Let’s add some outliers to our synthetic data and then identify them:

# Add some outlier math scores
synthetic_data$math_score[1:3] <- c(15, 20, 125)  # Add unrealistic scores

# Calculate summary statistics
outlier_analysis <- synthetic_data |>
  summarise(
    q1 = quantile(math_score, 0.25),
    q3 = quantile(math_score, 0.75),
    iqr = q3 - q1,
    lower_bound = q1 - 1.5 * iqr,
    upper_bound = q3 + 1.5 * iqr
  )

# Find outliers
outliers <- synthetic_data |>
  filter(
    math_score < outlier_analysis$lower_bound |
    math_score > outlier_analysis$upper_bound
  )

# View the outliers
outliers |>
  select(student_id, math_score)

# Remove outliers from our data
synthetic_data_clean <- synthetic_data |>
  filter(
    math_score > outlier_analysis$lower_bound,
    math_score < outlier_analysis$upper_bound
  )

# Verify the outliers are gone
summary(synthetic_data_clean$math_score)
   Min. 1st Qu.  Median    Mean 3rd Qu.    Max. 
  57.00   69.50   77.00   76.17   82.50  101.00 

This example uses the Interquartile Range (IQR) method to identify outliers. Values that fall more than 1.5 times the IQR below the first quartile or above the third quartile are considered outliers. When dealing with real data, you should investigate outliers carefully - they might represent data entry errors, or they might be valid but unusual cases.

Joining Data

Sometimes we need to combine two different datasets. For example, you might have: - Student demographic information in one spreadsheet - Test scores in another spreadsheet - Survey responses in yet another

In Excel, you might use VLOOKUP to match information between spreadsheets. In R and most Database systems, we use “joins” to combine datasets based on a shared identifier column, like student number. This is also how Microsoft Access and PowerBI combine tables as well.

Let’s look at our survey data:

# Look at the first few rows of each dataset
head(survey_data1)
head(survey_data2)

Both datasets have a RespondentID column that we can use to match rows between the datasets. However, not every respondent appears in both datasets:

# Which respondents are only in dataset 1?
survey_data1 |>
  filter(!RespondentID %in% survey_data2$RespondentID) |>
  pull(RespondentID) |>
  length()
[1] 13
# Which respondents are only in dataset 2?
survey_data2 |>
  filter(!RespondentID %in% survey_data1$RespondentID) |>
  pull(RespondentID) |>
  length()
[1] 0

There are four main ways to join datasets:

  1. Inner join: Keep only rows that match in both datasets
  2. Left join: Keep all rows from the first dataset, add matching data from the second
  3. Right join: Keep all rows from the second dataset, add matching data from the first
  4. Full join: Keep all rows from both datasets
# Inner join - only matching rows
inner_joined <- survey_data1 |>
  inner_join(survey_data2, by = "RespondentID")

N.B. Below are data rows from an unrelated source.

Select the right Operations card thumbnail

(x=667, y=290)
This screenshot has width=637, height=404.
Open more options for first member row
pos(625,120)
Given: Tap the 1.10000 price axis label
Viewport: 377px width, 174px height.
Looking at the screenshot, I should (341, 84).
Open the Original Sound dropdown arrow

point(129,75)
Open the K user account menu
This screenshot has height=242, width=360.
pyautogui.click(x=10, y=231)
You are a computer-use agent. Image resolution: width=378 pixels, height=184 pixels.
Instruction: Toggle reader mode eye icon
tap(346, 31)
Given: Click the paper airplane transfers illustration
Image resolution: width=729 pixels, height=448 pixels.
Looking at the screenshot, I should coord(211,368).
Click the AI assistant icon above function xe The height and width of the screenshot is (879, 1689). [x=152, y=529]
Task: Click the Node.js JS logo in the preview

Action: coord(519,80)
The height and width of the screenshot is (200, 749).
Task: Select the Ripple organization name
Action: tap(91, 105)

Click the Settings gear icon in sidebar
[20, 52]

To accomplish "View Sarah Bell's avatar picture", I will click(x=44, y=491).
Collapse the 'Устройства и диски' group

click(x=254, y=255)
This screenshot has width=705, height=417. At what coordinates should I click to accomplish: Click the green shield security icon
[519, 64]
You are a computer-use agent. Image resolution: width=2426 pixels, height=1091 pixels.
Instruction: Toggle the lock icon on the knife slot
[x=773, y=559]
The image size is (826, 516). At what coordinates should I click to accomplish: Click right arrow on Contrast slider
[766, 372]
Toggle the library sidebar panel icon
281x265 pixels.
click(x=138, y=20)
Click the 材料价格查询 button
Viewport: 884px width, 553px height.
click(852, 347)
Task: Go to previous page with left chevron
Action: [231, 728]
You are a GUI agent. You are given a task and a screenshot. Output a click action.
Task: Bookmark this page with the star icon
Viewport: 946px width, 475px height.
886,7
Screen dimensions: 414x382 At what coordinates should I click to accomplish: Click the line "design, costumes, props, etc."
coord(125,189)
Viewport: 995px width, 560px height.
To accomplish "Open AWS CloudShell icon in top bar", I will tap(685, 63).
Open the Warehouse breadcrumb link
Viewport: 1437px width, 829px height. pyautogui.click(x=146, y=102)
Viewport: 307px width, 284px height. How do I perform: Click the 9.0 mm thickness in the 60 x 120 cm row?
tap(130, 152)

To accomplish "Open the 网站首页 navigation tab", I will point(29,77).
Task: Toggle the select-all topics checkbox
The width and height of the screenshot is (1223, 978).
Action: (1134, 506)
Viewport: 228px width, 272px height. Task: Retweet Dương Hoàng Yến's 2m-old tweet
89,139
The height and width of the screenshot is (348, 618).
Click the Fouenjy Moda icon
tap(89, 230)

# Left join - all rows from survey_data1
left_joined <- survey_data1 |>
  left_join(survey_data2, by = "RespondentID")

# Compare the number of rows
nrow(inner_joined)  # Fewer rows - only matching RespondentIDs
[1] 252
nrow(left_joined)   # Same number of rows as survey_data1
[1] 265

Usually, you’ll use left_join() to add information to your main dataset. Any respondents that don’t have matching data will get NA values in the columns from the second dataset. Take a look at left_joined to see what I mean.

End of Module 3

In this module, we’ve covered a lot of ground! You now understand how to:

  • Work with built-in datasets and create synthetic data for testing
  • Handle missing data with NA values
  • Load data from files and online sources
  • View and explore data in RStudio
  • Extract specific parts of your data using both base R and tidyverse approaches
  • Clean messy data and handle common data problems
  • Join datasets together using different types of joins

Congratulations on making it through the most challenging part! Data cleaning and preparation typically takes up most of our time in real-world analysis, but having these skills means you can work with almost any dataset in R and RStudio.

In the next module, we’ll focus on something more rewarding - creating high-quality figures and reports using R Markdown. You’ll learn how to present your analysis professionally and create reproducible documents that combine text, code, and visualizations.